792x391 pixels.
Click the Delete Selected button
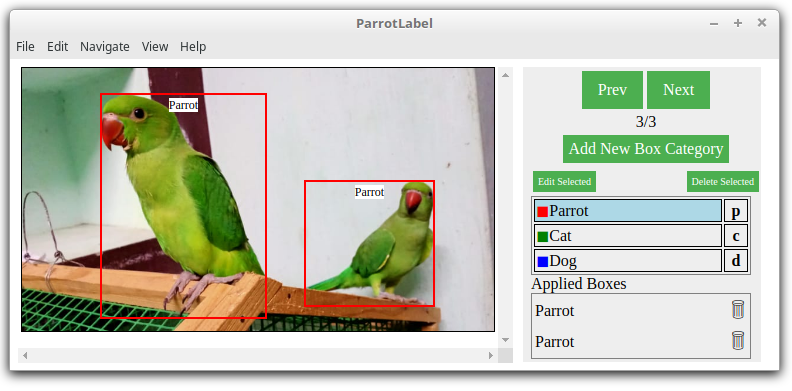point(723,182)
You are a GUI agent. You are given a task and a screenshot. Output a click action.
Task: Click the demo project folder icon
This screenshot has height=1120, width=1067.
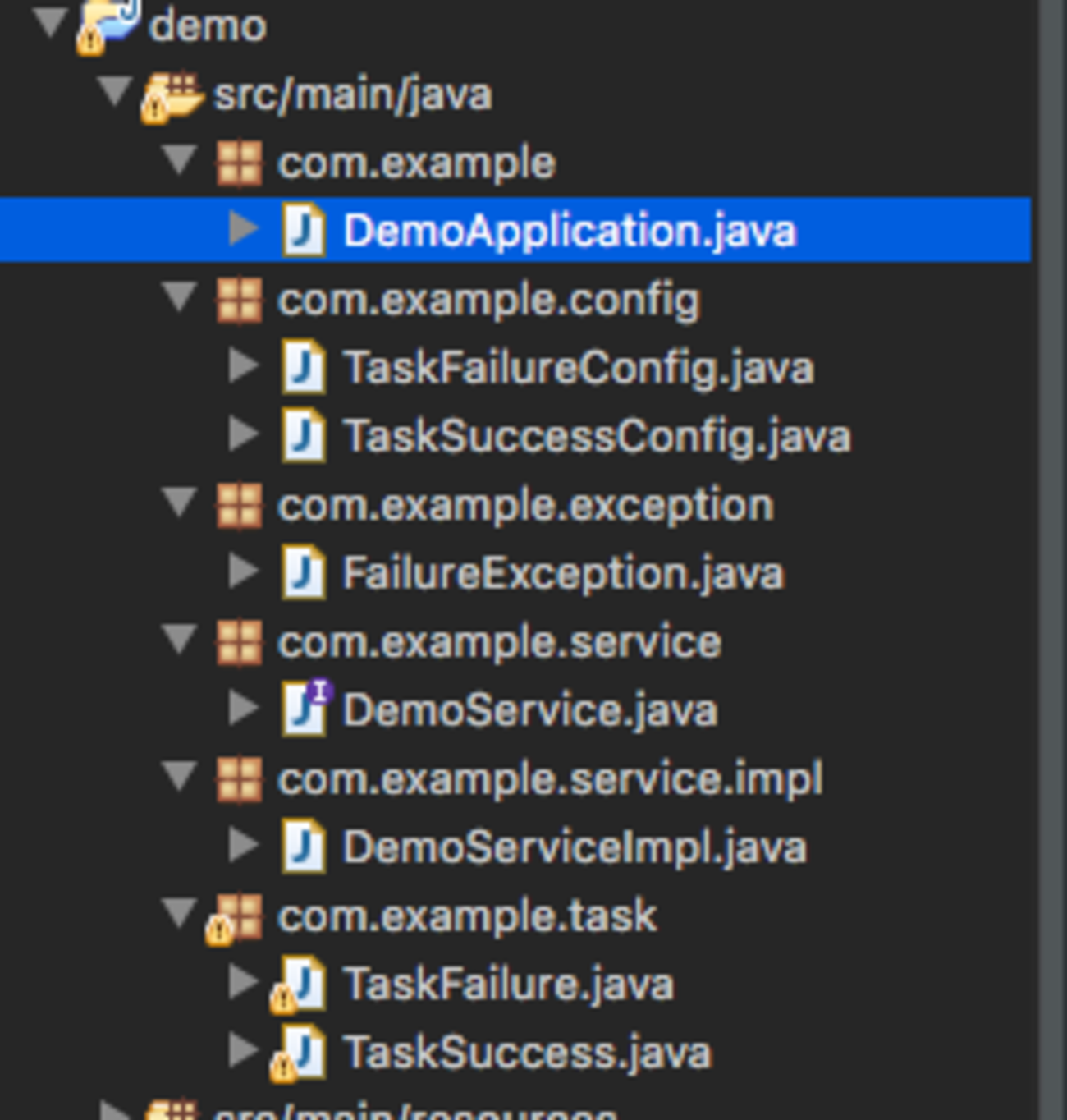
==
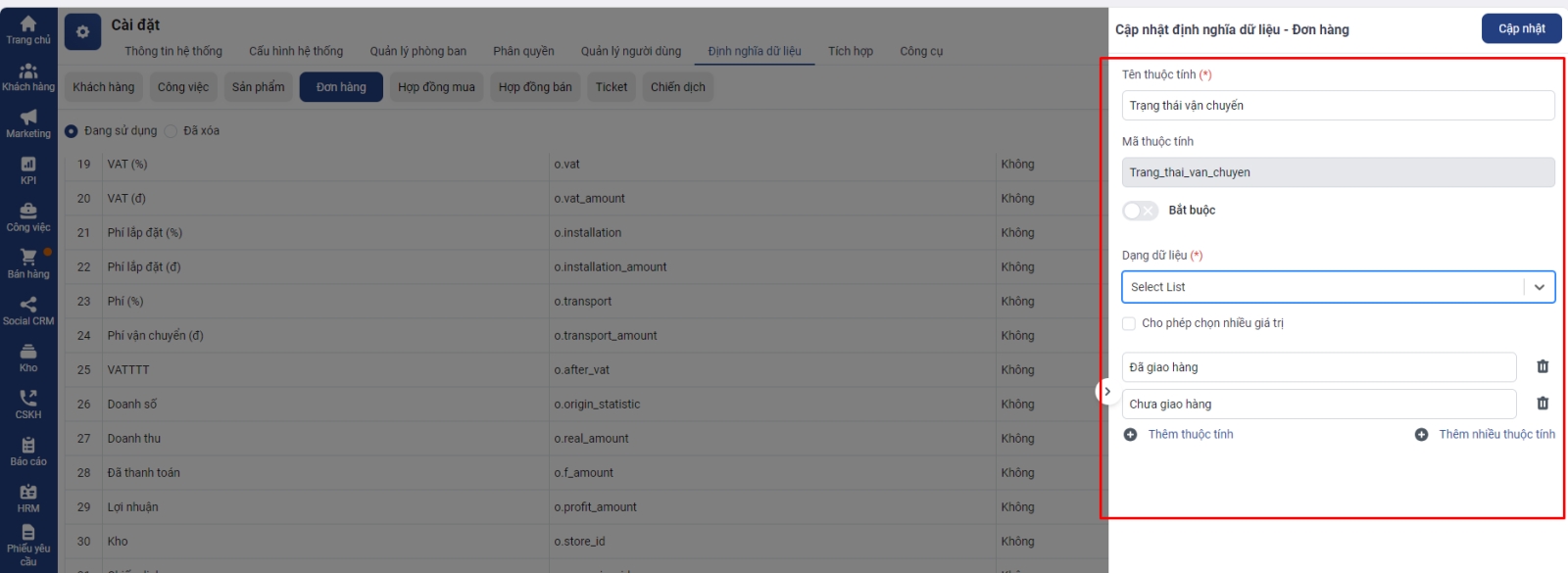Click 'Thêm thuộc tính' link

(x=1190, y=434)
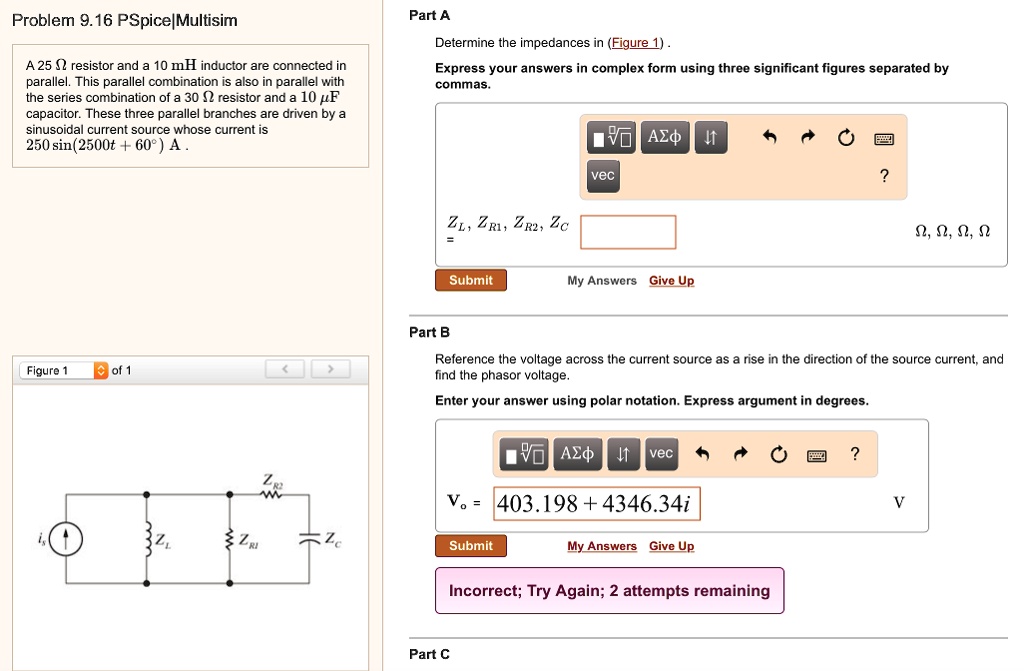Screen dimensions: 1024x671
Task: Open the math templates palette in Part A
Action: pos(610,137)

### WHAT THE EXERCISE ASKS
When copying from the data above, begin at the line containing "792x391 pixels." and end at the line containing "This screenshot has height=1120, width=1067."; return those lines exactly and leave all pictures behind.

### SOLUTION TO THIS EXERCISE
792x391 pixels.
Click the Delete Selected button
point(723,182)
You are a GUI agent. You are given a task and a screenshot. Output a click action.
Task: Click the demo project folder icon
This screenshot has height=1120, width=1067.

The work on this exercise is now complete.